Sunday, July 3, 2011

El Paso Day 3: UTEP Campus

Western Kingbird, UTEP Campus, El Paso, TX
The University of Texas El Paso maintains a lovely campus (and a large staff of early morning leaf-blowing maintenance workers). I was able to squeeze a little birding in before morning conference activities, mostly to see if I could get good looks at local garden-type birds.

Make no mistake, even though it is not pictured here--the dominant bird at UTEP is the great-tailed grackle, our Costa Rican friend. I am still astonished at the variety of (loud) noises that bird is capable of.
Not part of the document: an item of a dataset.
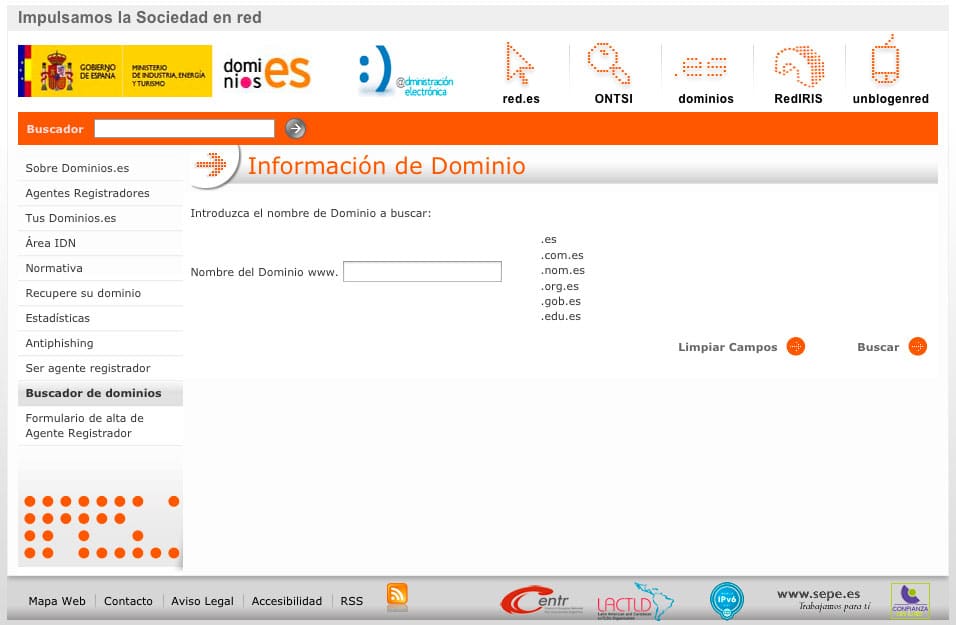Open the red.es cursor icon link

click(x=520, y=64)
The best place on campus for close-up views of verdin and black-chinned hummingbirds is the little Chihuahuan Desert Gardens area surrounding the Centennial Museum.
Black-chinned hummingbird female, UTEP Campus, El Paso, TX
Verdin can be seen very regularly in the shady drip fountain area drinking droplets from the ceiling.
Verdin, UTEP Campus, El Paso, TX
The most surprising discovery was a pair of local thrashers (I'm going to call them curve-billed, though my ID is not 100%) that emerged from some hillside brush into the morning sunlight.
Curve-billed Thrasher, UTEP Campus, El Paso, TX
Curve-billed Thrasher, UTEP Campus, El Paso, TX
It is not a paradise for birds on the UTEP Campus, unfortunately. (Apparently) feral house-cats roam the grounds. I saw a few of them actively stalking birdlife.